Les blocages des transporteurs ont commencé ce week-end, dénonçant l'insuffisance des mesures d'aide de l’État. Le 27 mars, à Paris, à Bercy, le gouvernement annonçait un dispositif de soutien à l'égard les secteurs les plus impactés par l'envolée du prix des carburants. Une « réponse graduée, ciblée, sectorielle et limitée au mois d'avril » expliquait Roland Lescure, ministre de l'Economie. Secteurs concernés : la pêche (à hauteur de 5 millions d'euros), l'agriculture (14 millions d'euros) et les transporteurs routiers (50 millions d'euros). Dans ce secteur, les PME et les TPE les plus en difficulté bénéficieront d'une aide mensuelle forfaitaire par véhicule de 20 centimes par litre de carburant. En outre, le rythme de publication de l'indice gazole a été resserré, passant d'un mois à 15 jours, ce qui permettra aux transporteurs de réactualiser leurs tarifs plus rapidement. Les pêcheurs se verront rembourser 20 centimes par litre de carburant (sur facture). Et enfin, pour les agriculteurs, le gouvernement renonce à percevoir la taxe sur le gazole non routier (droit d'accise). Au niveau européen, « nous appelons à la suspension ou à la neutralisation », du MACF (Mécanisme d'ajustement carbone aux frontières) qui contribue à augmenter le prix des engrais, a annoncé Annie Genevard, ministre de l’Agriculture.

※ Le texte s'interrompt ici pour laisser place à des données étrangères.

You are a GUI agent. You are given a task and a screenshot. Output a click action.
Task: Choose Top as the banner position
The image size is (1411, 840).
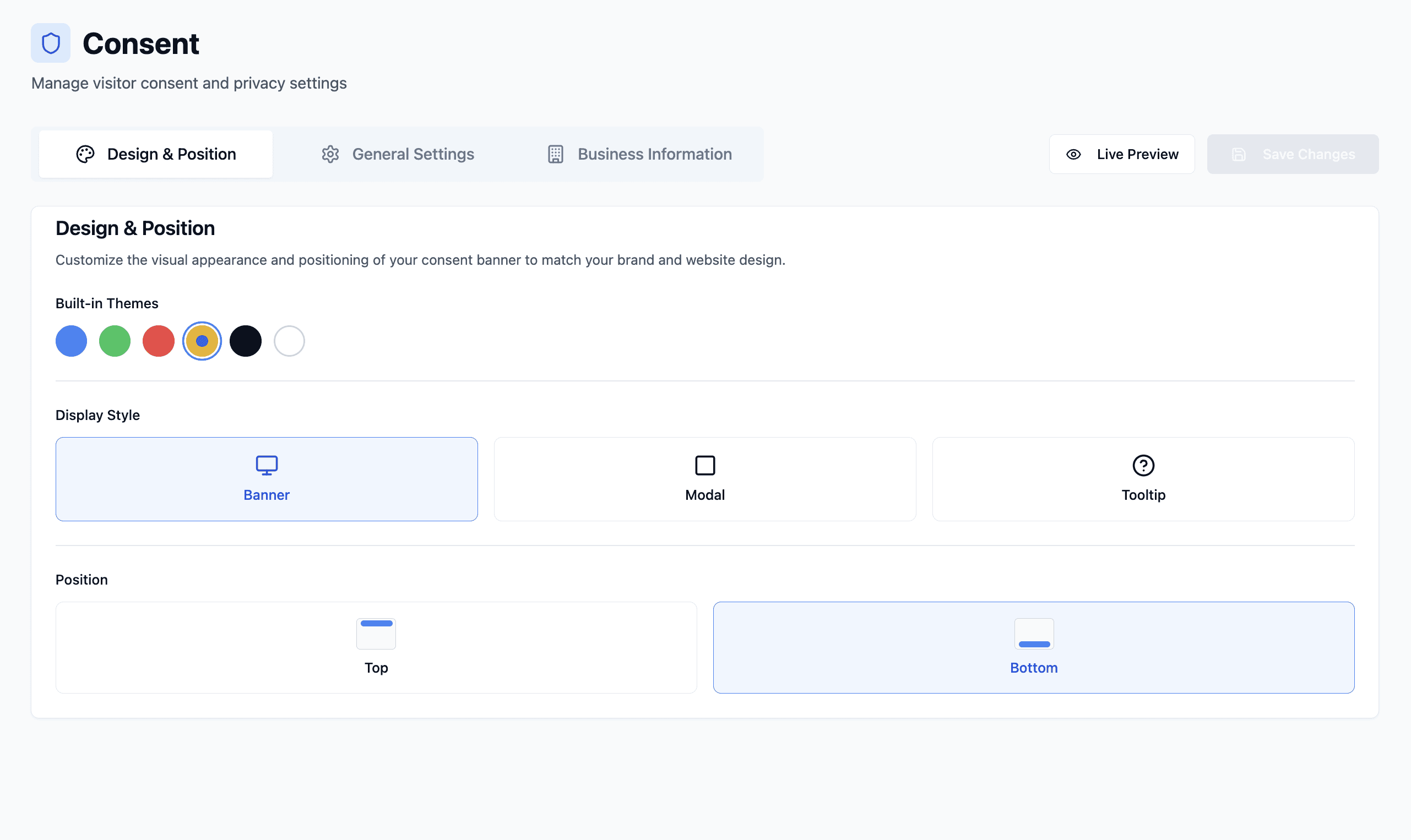376,647
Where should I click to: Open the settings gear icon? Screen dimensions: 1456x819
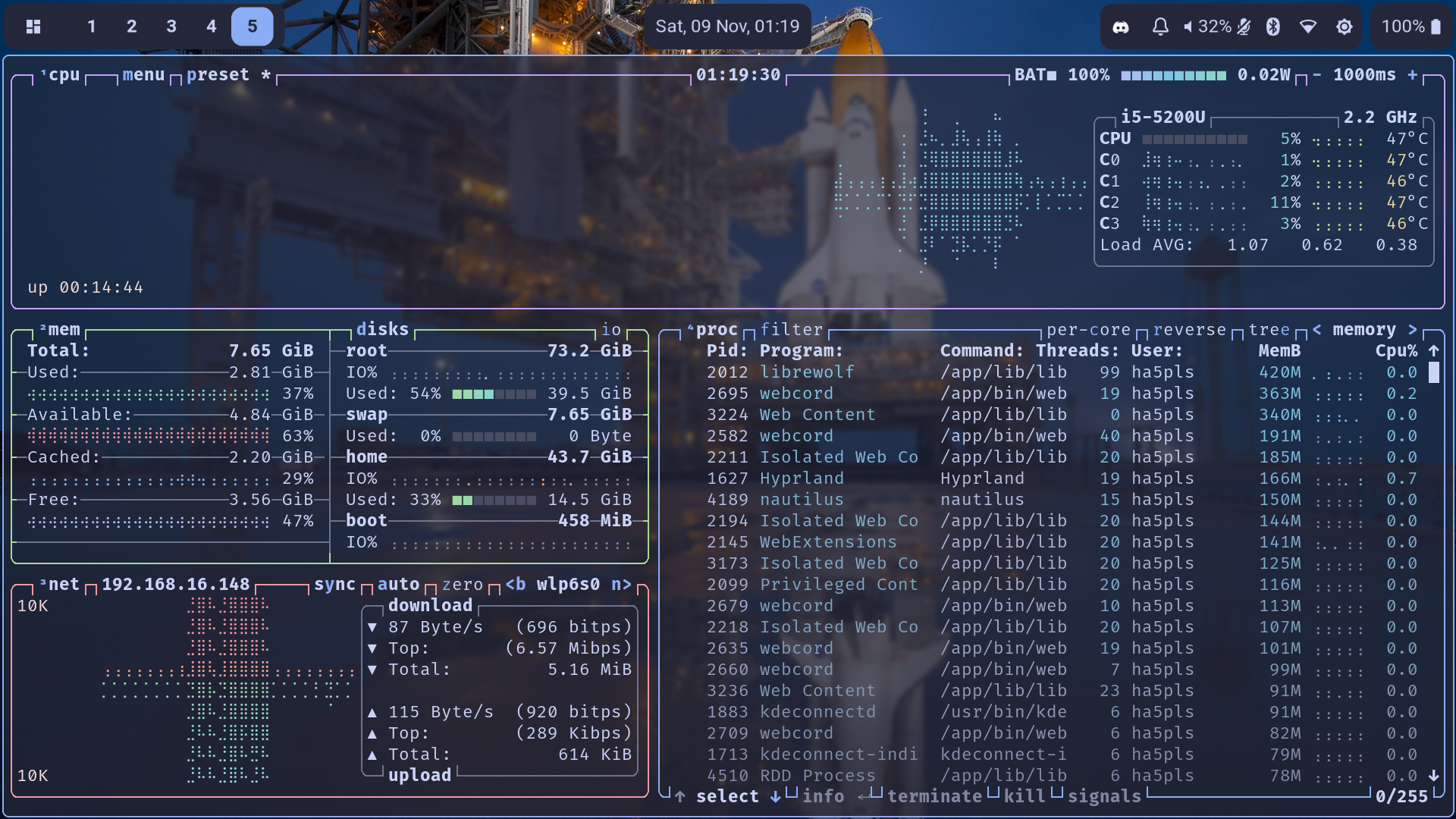point(1345,27)

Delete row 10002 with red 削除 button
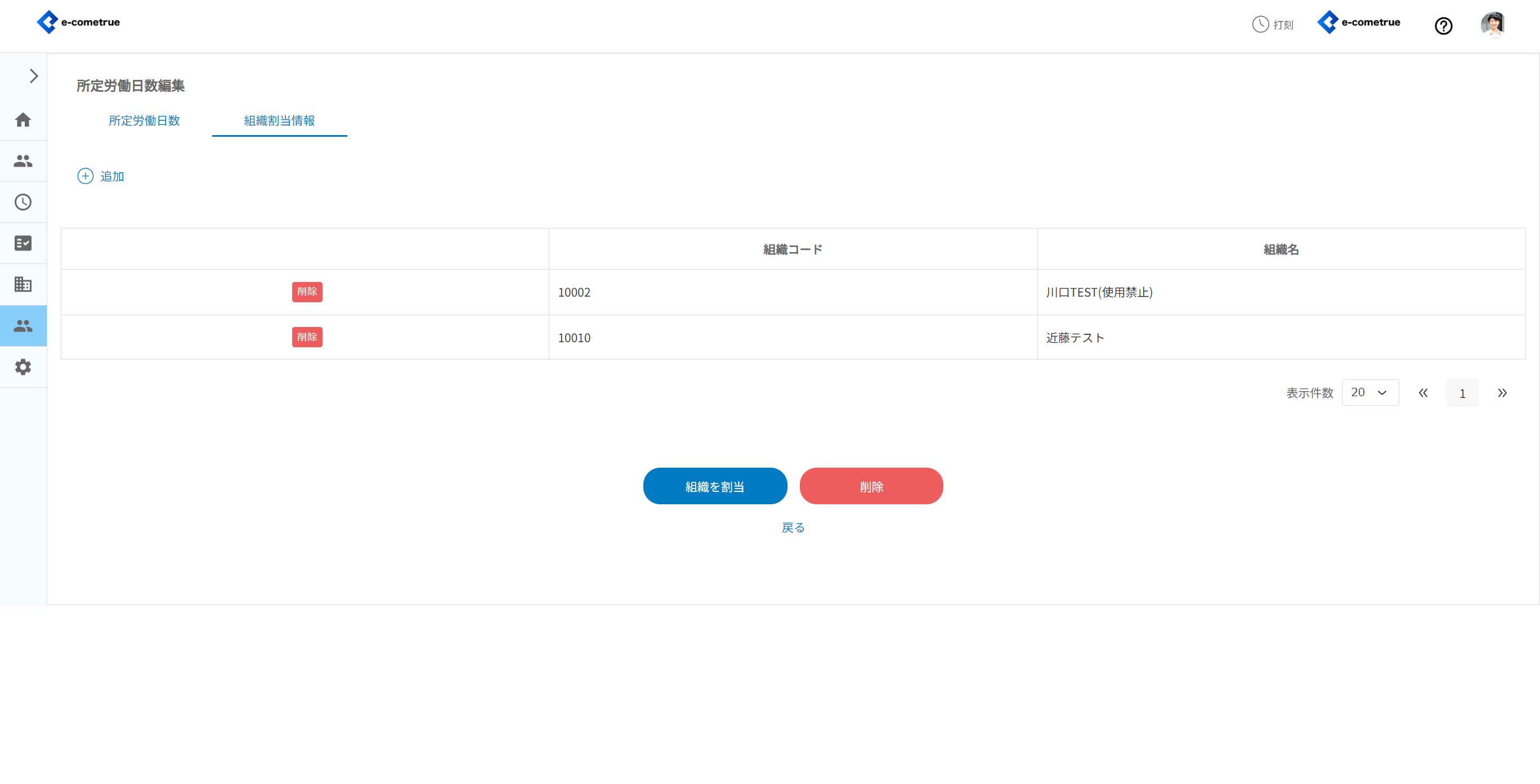click(307, 292)
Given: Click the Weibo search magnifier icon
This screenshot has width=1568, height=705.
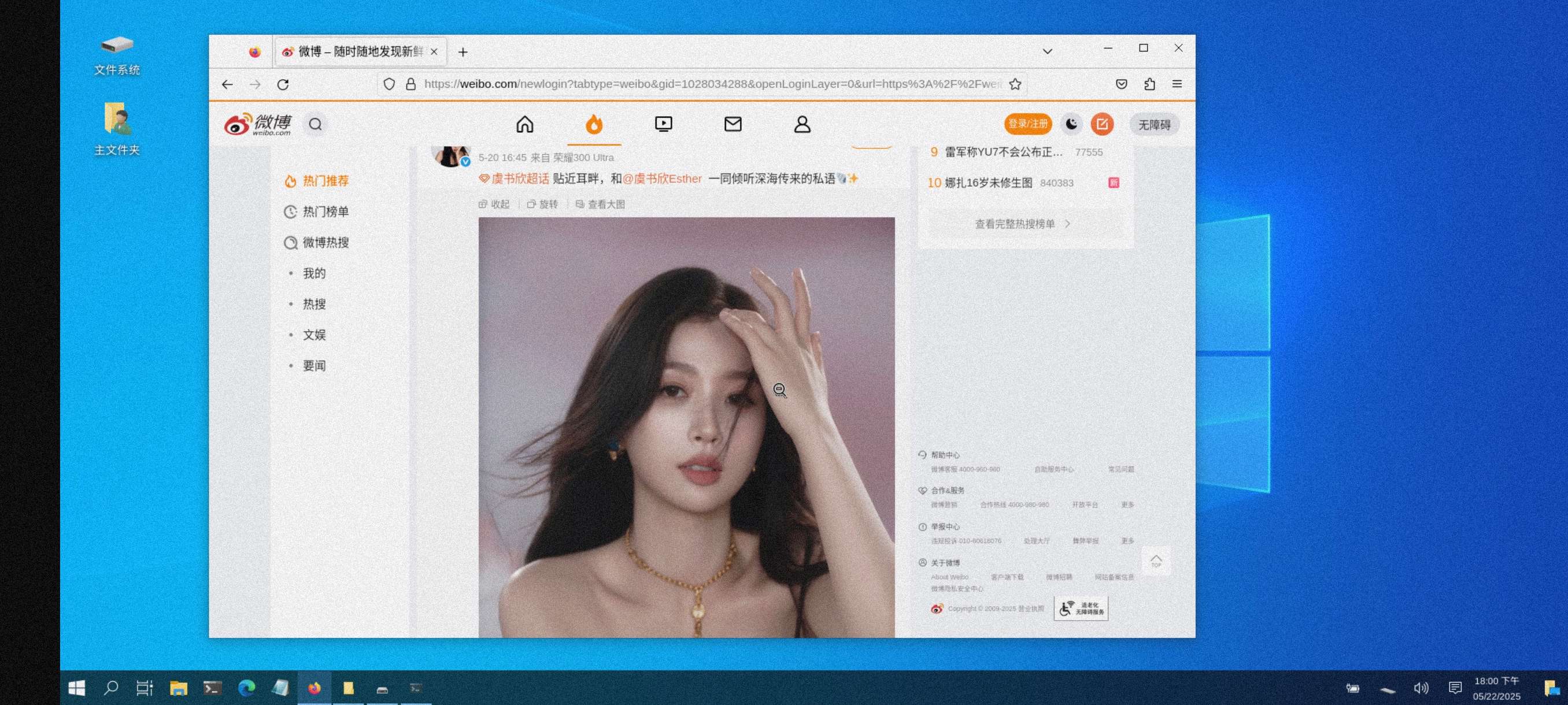Looking at the screenshot, I should [x=315, y=124].
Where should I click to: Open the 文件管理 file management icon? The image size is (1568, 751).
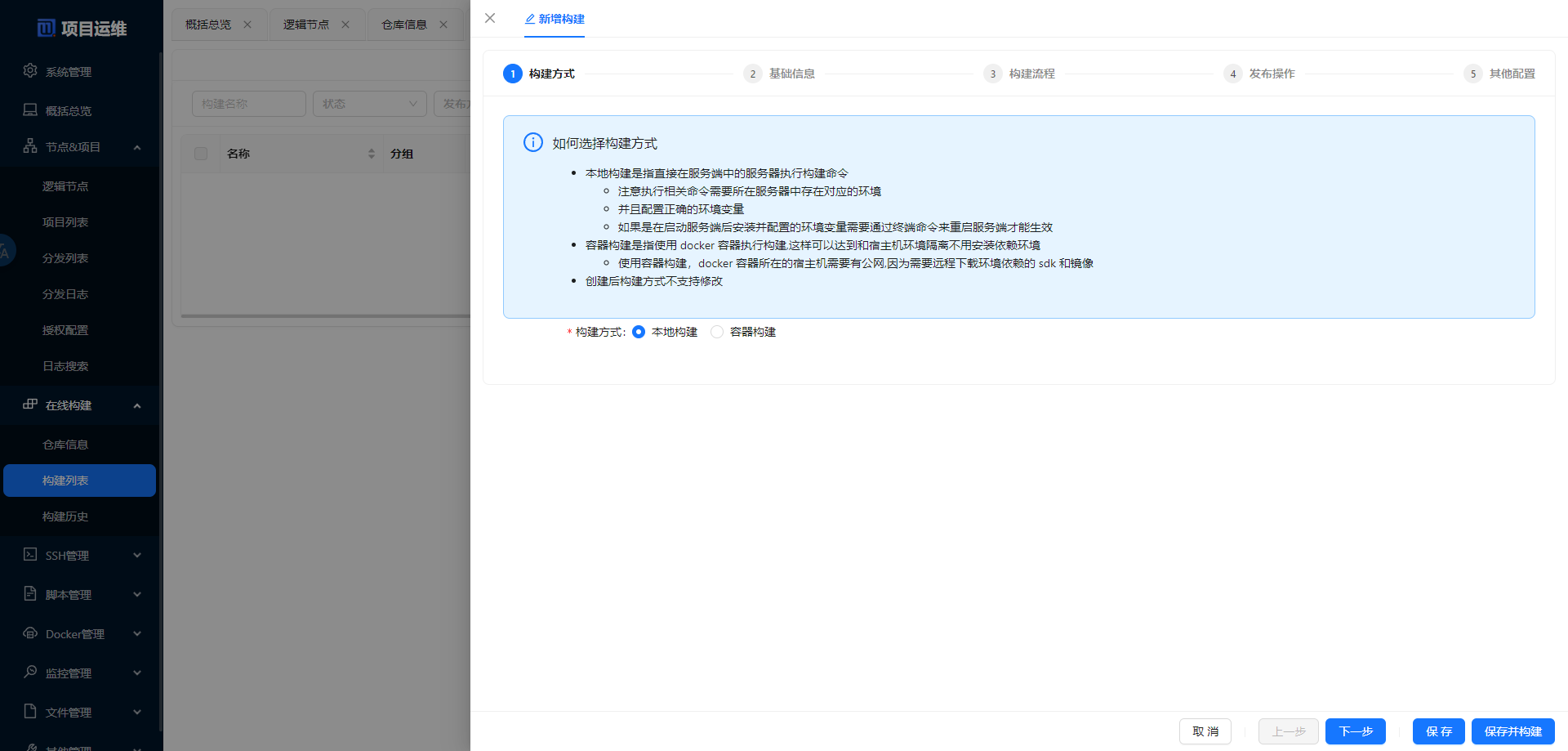point(30,712)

L'ensemble de ces mesures s'ajoute à celles déjà annoncées au début de la semaine pour ces mêmes secteurs : reports de cotisations sociales, étalement d'échéances fiscales à la demande, prêts de Bpifrance, la banque publique d'investissement.
De pas assez à trop ciblé ?
Pour un montant total de 69 millions d'euros environ, « les mesures sont gagées sur le budget des ministères. Il ne s'agit pas d'une nouvelle enveloppe. Une loi de Finances rectificative n'est donc pas justifiée et largement prématurée », a précisé Roland Lescure. La « réponse » du gouvernement représente, d'une certaine manière, l'inverse du « bouclier énergétique » mis en place à partir de 2022 pour contrer le choc inflationniste successif à la guerre d'Ukraine. D'un coût global de 26,3 milliards d'euros, selon la CRE, Commission de régulation de l’énergie, le dispositif comportait des mesures extrêmement larges à l'image des remises sur le prix du carburant à la pompe, qui ont bénéficié à tous les automobilistes. Rien de tel avec la « réponse » du 27 mars. Même des populations comme les infirmières libérales, pourtant directement impactées par la flambée des prix des carburants, ne bénéficient pas d'aides.
Mais l'inquiétude et les demandes se diffusent bien au delà des trois secteurs ciblés par le gouvernement. La semaine dernière, par exemple, la Capeb, Confédération de l'artisanat et des petites entreprises du bâtiment, appelait à la mise en place d'un « comité de crise dédié pour suivre de près l'évolution des prix et éviter toute dérive ».
Dans un communiqué du 28 mars, la CPME, Confédération des petites et moyennes entreprises, jugeait que les annonces du gouvernement « vont dans le bon sens, mais elles constituent un début insuffisant au regard de l'ampleur du choc ». Sa liste des secteurs concernés par la crise est beaucoup plus exhaustive que celle du gouvernement : « les transporteurs, la logistique, les taxis, les voyagistes, les services à la personne, et toutes les activités grandes consommatrices de carburant et d’énergie ». Le 27 mars, Maud Bregeon ministre déléguée à l’Énergie et porte-parole du gouvernement, répondant à une question sur les infirmières libérales, précisait : « Nos mesures ne sont pas pour solde de tout compte, nous essayons d'apporter une réponse au milieu d'une crise internationale, mais nous ne nous fermons pas la porte pour l'avenir ».